** DATA EXCERPTS follows **

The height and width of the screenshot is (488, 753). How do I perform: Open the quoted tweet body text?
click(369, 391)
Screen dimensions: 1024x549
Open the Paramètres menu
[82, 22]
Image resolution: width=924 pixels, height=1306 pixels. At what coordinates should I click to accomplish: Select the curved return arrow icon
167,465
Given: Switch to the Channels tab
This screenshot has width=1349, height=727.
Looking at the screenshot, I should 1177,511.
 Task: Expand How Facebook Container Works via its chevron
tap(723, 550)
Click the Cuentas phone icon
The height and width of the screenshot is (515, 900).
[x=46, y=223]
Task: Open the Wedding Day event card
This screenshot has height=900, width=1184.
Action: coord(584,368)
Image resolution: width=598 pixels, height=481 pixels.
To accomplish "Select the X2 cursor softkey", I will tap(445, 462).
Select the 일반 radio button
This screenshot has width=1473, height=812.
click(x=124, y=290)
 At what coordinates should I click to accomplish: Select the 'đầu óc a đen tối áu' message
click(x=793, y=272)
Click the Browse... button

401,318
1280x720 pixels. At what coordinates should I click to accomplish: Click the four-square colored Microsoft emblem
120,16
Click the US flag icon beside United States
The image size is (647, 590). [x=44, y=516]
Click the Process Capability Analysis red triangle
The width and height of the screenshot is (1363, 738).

** End of DATA EXCERPTS **

Return exactly the lines from the line bearing "Image resolution: width=598" to the end of the records, inclusive of both; include no other lines.

Image resolution: width=598 pixels, height=481 pixels.
To accomplish "Select the X2 cursor softkey", I will tap(445, 462).
Select the 일반 radio button
This screenshot has width=1473, height=812.
click(x=124, y=290)
 At what coordinates should I click to accomplish: Select the 'đầu óc a đen tối áu' message
click(x=793, y=272)
Click the Browse... button

401,318
1280x720 pixels. At what coordinates should I click to accomplish: Click the four-square colored Microsoft emblem
120,16
Click the US flag icon beside United States
The image size is (647, 590). [x=44, y=516]
Click the Process Capability Analysis red triangle
The width and height of the screenshot is (1363, 738).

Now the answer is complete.